Damit einher geht auch eine seltsame Ambivalenz, was Geselligkeit betrifft. War man anfangs froh, zumindest per Videokonferenz mit mehreren Menschen auf einmal sprechen zu können und Stimmengewirr wie einen warmen Sommerregen zu empfinden, so schalten nun viele ihre Mikrofone auf stumm und ahnden jede Art von Fremdgeräuschen. Das Leben hat hier nichts verloren. Weder das Essen von Keksen noch das Knirschen von Schritten im Kies, kein Hüsteln und kein Tratschen im Hintergrund.

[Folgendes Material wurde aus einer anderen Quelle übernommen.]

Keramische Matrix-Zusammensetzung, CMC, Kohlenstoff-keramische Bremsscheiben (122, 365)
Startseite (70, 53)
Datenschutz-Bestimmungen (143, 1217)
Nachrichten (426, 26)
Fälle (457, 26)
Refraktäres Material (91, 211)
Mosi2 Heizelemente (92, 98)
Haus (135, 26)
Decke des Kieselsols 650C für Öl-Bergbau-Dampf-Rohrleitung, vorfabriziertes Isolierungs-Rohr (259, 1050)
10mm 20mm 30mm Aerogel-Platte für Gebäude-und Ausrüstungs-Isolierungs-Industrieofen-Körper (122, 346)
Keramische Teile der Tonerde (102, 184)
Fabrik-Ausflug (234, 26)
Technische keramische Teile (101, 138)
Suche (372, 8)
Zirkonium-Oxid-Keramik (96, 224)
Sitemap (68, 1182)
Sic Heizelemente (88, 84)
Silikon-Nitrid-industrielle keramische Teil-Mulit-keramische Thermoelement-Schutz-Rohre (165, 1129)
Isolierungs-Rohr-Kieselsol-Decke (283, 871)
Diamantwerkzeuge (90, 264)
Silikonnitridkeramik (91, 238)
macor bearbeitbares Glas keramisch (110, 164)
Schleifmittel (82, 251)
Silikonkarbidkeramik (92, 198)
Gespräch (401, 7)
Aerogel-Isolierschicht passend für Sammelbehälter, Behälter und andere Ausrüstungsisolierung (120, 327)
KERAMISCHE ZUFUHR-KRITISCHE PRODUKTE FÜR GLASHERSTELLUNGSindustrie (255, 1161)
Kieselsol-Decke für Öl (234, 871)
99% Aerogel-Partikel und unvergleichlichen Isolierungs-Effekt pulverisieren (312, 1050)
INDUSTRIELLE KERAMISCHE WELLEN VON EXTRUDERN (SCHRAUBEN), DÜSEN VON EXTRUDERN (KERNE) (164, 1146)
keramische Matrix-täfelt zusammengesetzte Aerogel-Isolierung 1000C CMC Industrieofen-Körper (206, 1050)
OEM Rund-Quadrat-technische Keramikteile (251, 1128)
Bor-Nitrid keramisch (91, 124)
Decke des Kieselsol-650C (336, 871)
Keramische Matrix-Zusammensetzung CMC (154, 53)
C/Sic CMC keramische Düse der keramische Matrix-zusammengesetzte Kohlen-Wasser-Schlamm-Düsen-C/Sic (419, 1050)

Den anderen einfach nicht mehr ertragen konnte auch der demokratische US-Präsidentschaftskandidat Joe Biden: „Will you shut up, man“ rief er Donald Trump zu, und wenn schon ein lebenserfahrener Mensch „Halt die Klappe“ ruft, was soll man dann den Kindern sagen, die sich Videos anschauen, in denen jedes fünfte Wort „Fresse“ ist. Lustig, eine Zeit, in der so viele so viel quatschen und gleichzeitig den anderen den Mund verbieten.

Aber es ist besser, sich auf Dinge zu konzentrieren, die sich positiv entwickeln, und da gibt es im Handel einige überraschende Verkaufsschlager. Kuschelige Decken für Gastgärten verkaufen sich gut, ebenso fingerlose Handschuhe und schneeweiße Schuhe. Eine coolere Art, dem Herbst und dem ganzen Dreck eine hochgezogene Augenbraue zu zeigen, gibt es kaum.